---------- SUPPLIED MATERIAL ----------

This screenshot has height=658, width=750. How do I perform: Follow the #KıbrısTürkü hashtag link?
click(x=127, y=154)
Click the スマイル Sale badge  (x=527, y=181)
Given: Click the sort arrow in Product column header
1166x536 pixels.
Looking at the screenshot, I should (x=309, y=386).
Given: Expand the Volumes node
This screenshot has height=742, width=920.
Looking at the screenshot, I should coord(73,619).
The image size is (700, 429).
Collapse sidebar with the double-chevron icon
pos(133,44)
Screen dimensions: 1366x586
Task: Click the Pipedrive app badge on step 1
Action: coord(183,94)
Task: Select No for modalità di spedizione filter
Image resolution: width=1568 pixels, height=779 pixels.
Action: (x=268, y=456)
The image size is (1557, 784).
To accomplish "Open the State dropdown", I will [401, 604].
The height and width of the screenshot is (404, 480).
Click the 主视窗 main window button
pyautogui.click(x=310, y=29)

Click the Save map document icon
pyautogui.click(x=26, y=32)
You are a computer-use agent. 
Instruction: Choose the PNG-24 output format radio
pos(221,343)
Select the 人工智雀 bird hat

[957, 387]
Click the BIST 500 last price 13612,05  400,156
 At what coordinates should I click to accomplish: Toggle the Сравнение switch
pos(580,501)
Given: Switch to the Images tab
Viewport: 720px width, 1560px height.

----------

• [WHAT TO DO]: Reply with the lines from the one that contains "The height and" through the last line of the material above, copied exactly and nothing else.

• [RESPONSE TO THE EXERCISE]:
The height and width of the screenshot is (404, 480).
Click the 主视窗 main window button
pyautogui.click(x=310, y=29)

Click the Save map document icon
pyautogui.click(x=26, y=32)
You are a computer-use agent. 
Instruction: Choose the PNG-24 output format radio
pos(221,343)
Select the 人工智雀 bird hat

[957, 387]
Click the BIST 500 last price 13612,05  400,156
 At what coordinates should I click to accomplish: Toggle the Сравнение switch
pos(580,501)
Given: Switch to the Images tab
Viewport: 720px width, 1560px height.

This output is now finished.